Say y'all're using your Google Cap. And similar many products in the Google ecosystem, it collects information well-nigh y'all, which information technology uses to help advertisers target you with ads. But now, it'due south non harvesting your search results or your map location; information technology'south harvesting your thoughts, your daydreams, your desires.
Who owns those data?
Or imagine that writing to the brain is possible. And in that location are lower-tier versions of brain-writing gizmos that, in exchange for their free use, occasionally "make suggestions" directly to your brain. How will you know if your impulses are your own, or if an algorithm has stimulated that sudden craving for Ben & Jerry'due south ice cream or Gucci handbags?
"People have been trying to manipulate each other since the first of time," Dr. Yuste told me. "But there'south a line that you cross in one case the manipulation goes directly to the brain, because you will not be able to tell yous are being manipulated."
When I asked Facebook about concerns around the ethics of big tech inbound the brain-reckoner interface space, Mr. Chevillet, of Facebook Reality Labs, highlighted the transparency of its brain-reading project. "This is why we've talked openly about our B.C.I. research — so it can be discussed throughout the neuroethics community as we collectively explore what responsible innovation looks like in this field," he said in an electronic mail.

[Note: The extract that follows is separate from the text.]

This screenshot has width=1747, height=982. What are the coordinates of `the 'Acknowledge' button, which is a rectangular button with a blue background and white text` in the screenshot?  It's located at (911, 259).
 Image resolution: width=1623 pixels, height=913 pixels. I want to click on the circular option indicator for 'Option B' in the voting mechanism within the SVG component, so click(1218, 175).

Ed Cutrell, a senior master researcher at Microsoft, which besides has a B.C.I. programme, emphasized the importance of treating user information carefully. "There needs to be clear sense of where that information goes," he told me. "Every bit we are sensing more and more nigh people, to what extent is that information I'one thousand collecting about you yours?"
Some find all this talk of ethics and rights, if not irrelevant, then at to the lowest degree premature.
Medical scientists working to help paralyzed patients, for example, are already governed past HIPAA laws, which protect patient privacy. Whatsoever new medical technology has to go through the Food and Drug Administration approval process, which includes ethical considerations.
(Ethical quandaries all the same arise, though, notes Dr. Kirsch. Allow'due south say you desire to implant a sensor assortment in a patient suffering from locked-in syndrome. How do you lot go consent to behave surgery that might change the person'southward life for the meliorate from someone who can't communicate?)
Leigh Hochberg, a professor of engineering at Brown University and office of the BrainGate initiative, sees the companies now piling into the brain-machine space equally a benefaction. The field needs these companies' dynamism — and their deep pockets, he told me. Discussions virtually ethics are important, "just those discussions should not at whatever point derail the imperative to provide restorative neurotechnologies to people who could benefit from them," he added.
Ethicists, Dr. Jepsen told me, "must too see this: The alternative would be deciding we aren't interested in a deeper understanding of how our minds work, curing mental disease, really understanding depression, peering inside people in comas or with Alzheimer's, and enhancing our abilities in finding new ways to communicate."
At that place's even arguably a national security imperative to plow forward. China has its own version of BrainGate. If American companies don't pioneer this technology, some call back, Chinese companies volition. "People have described this equally a encephalon artillery race," Dr. Yuste said.
Not even Dr. Gallant, who first succeeded in translating neural activity into a moving prototype of what another person was seeing — and who was both elated and horrified by the exercise — thinks the Luddite approach is an option. "The only fashion out of the technology-driven pigsty we're in is more technology and science," he told me. "That's just a cool fact of life."
Moises Velasquez-Manoff, the author of "An Epidemic of Absenteeism: A New Style of Understanding Allergies and Autoimmune Diseases," is a contributing opinion writer.